A large majority of patients would be satisfactorily rehabilitated with their families and the community, through these methods. However, there will remain a core of patients who are wantonly abandoned by their family members; homeless persons with mental illness whose families cannot be traced; and people living with mental illness, who have dysfunctional, abusive families which are not compatible with the sustained recovery and human rights of the patients.
For this small core of patients, a lifetime without love and care behind the high walls of institutions should not be the path that is open to them. Instead, social workers should actively build alternative foster family situations, in which groups of around approximately eight such patients live as a family with a care-giver (a woman, man or couple) in homes in the open community. The Banyan in Chennai has experimented with a ‘protected community' of such foster homes, for women who live with severe mental illness and have no families to return to. This village is one in which these women find new bonds of family and friendship, and they move freely in the community, where they are accepted, given employment, and find respect.

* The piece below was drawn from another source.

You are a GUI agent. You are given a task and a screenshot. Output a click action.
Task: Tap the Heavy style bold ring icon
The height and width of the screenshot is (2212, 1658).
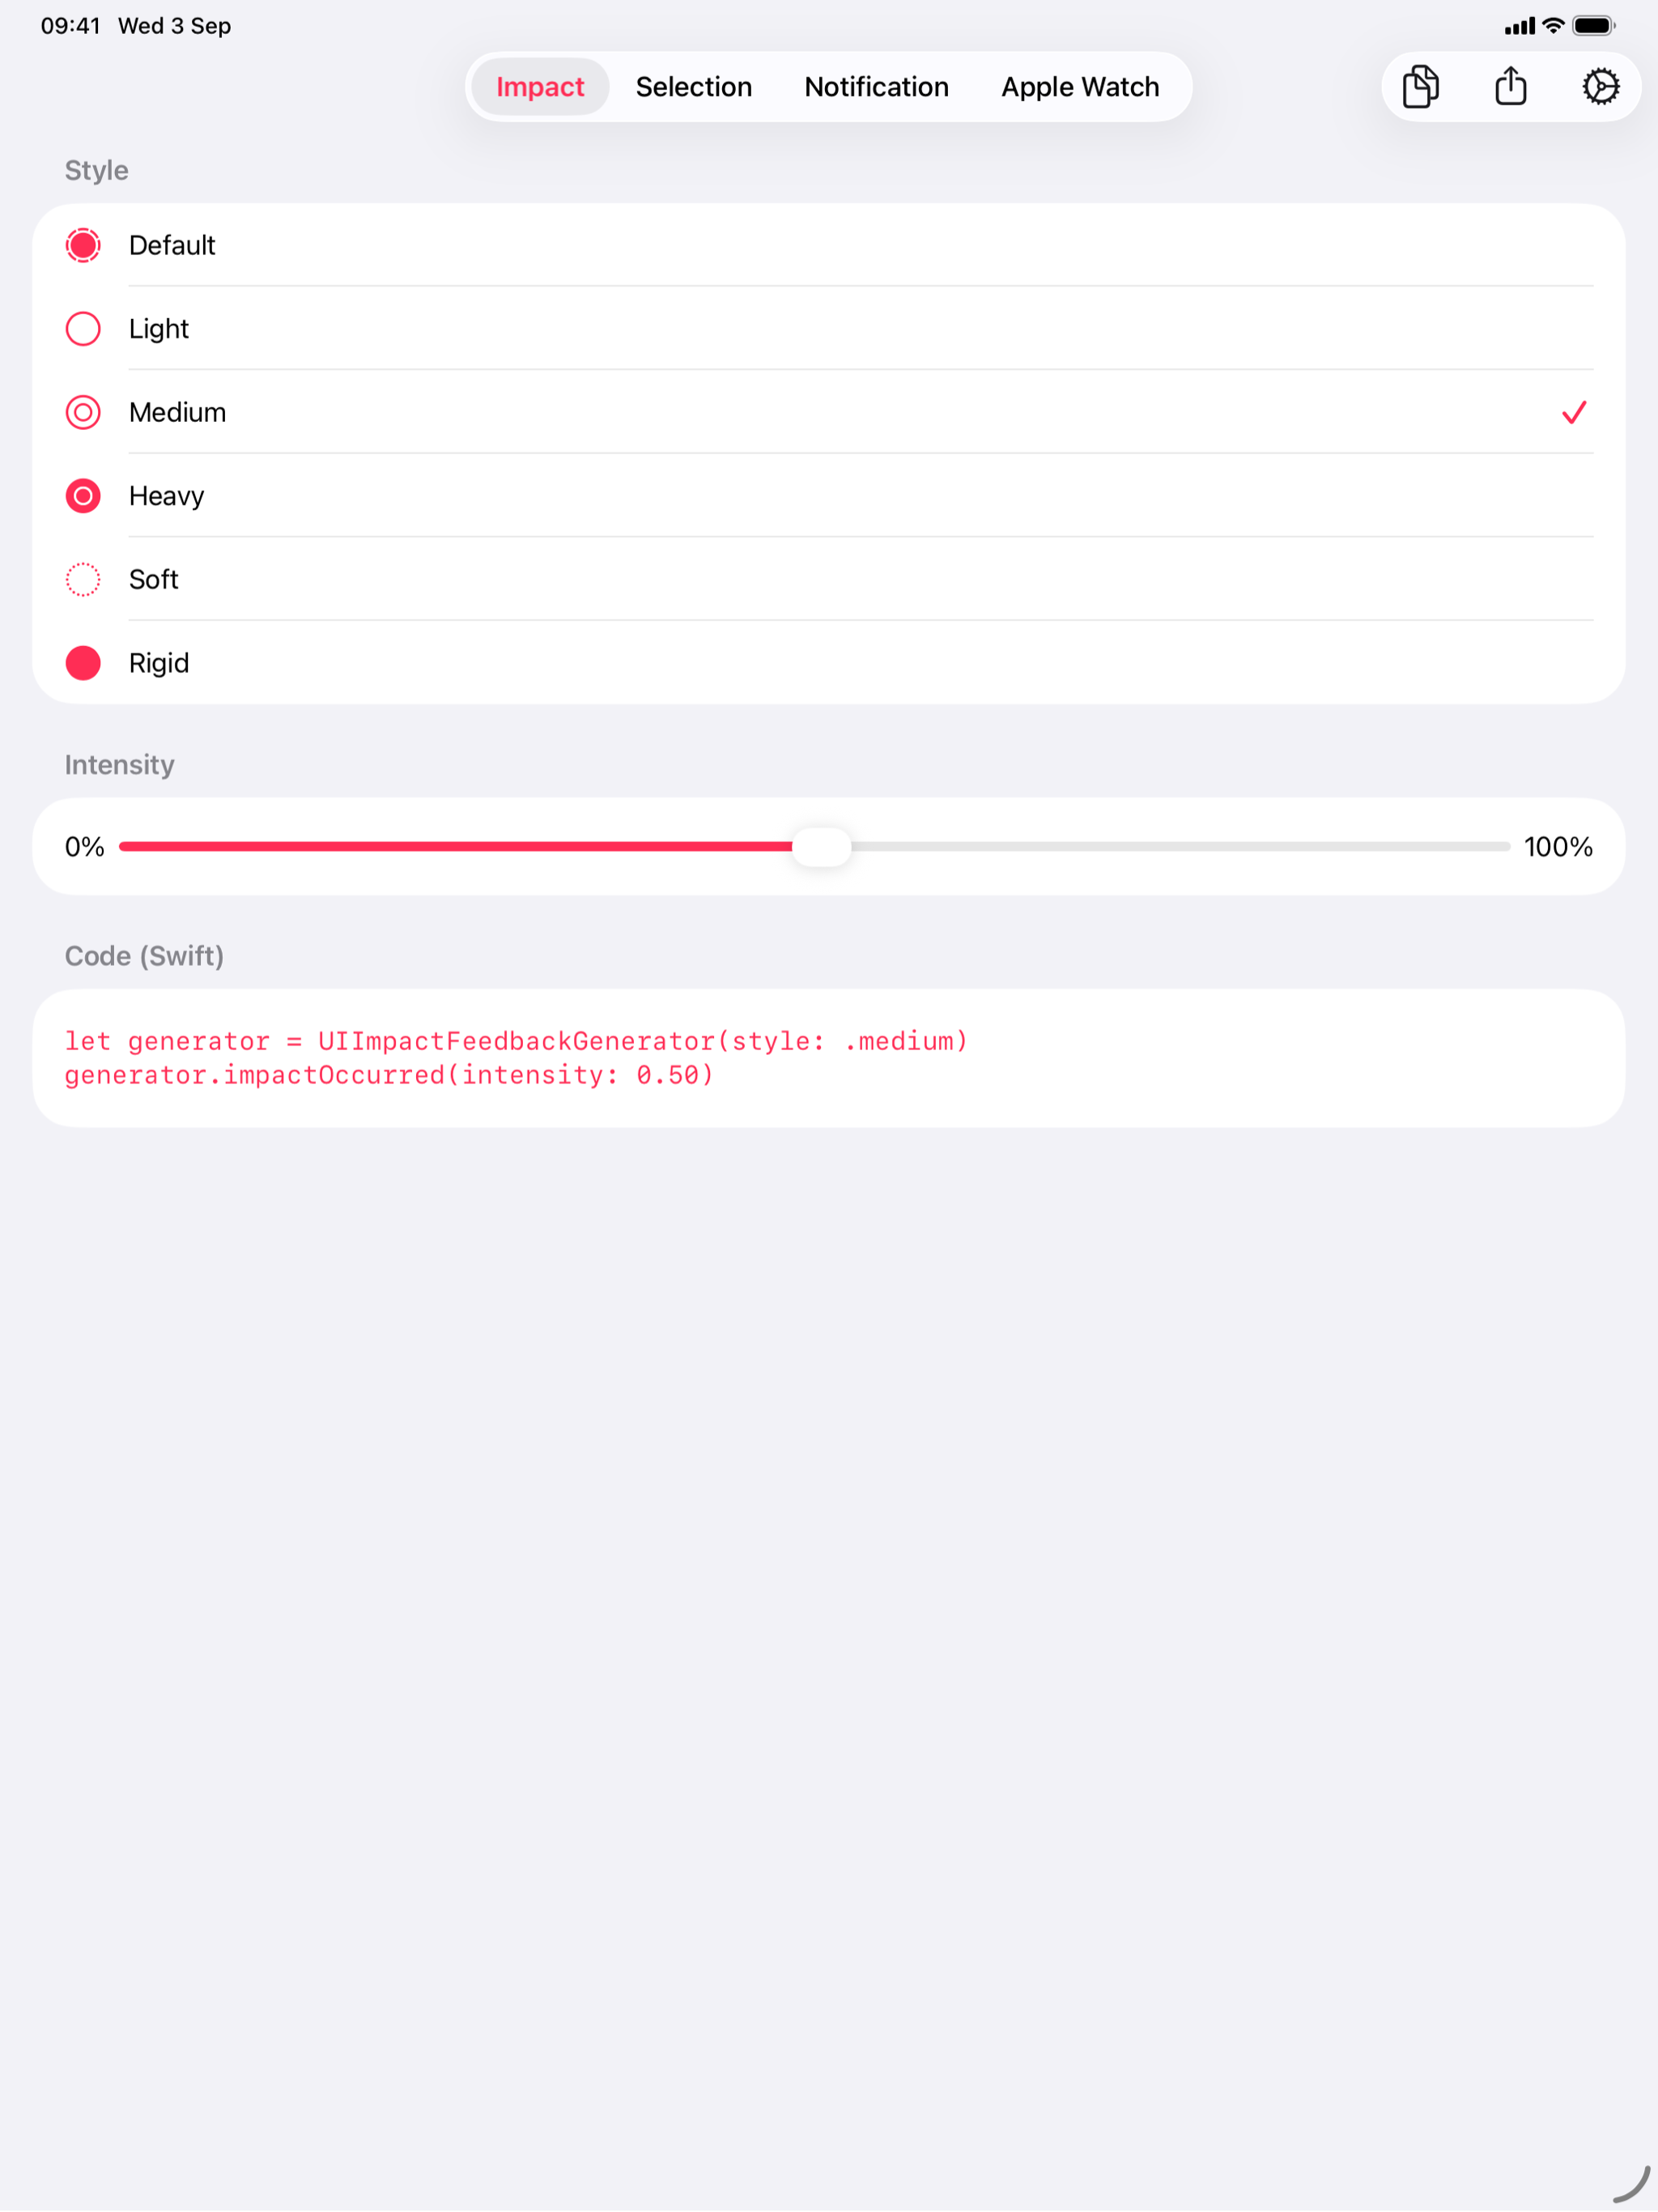tap(83, 496)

Mental hospitals cater to less than one per cent of patients of mental illness. Therefore humanising these institutions must occur within a much larger process of integrating mental healthcare at all levels of public health care — primary, secondary and tertiary. It is only such a combination of interventions that can lead eventually to the restoration of the human rights of persons who suffer today from perhaps the most grave violations.
No person who lives with mental illness should be exiled from dignity. And, indeed, from hope.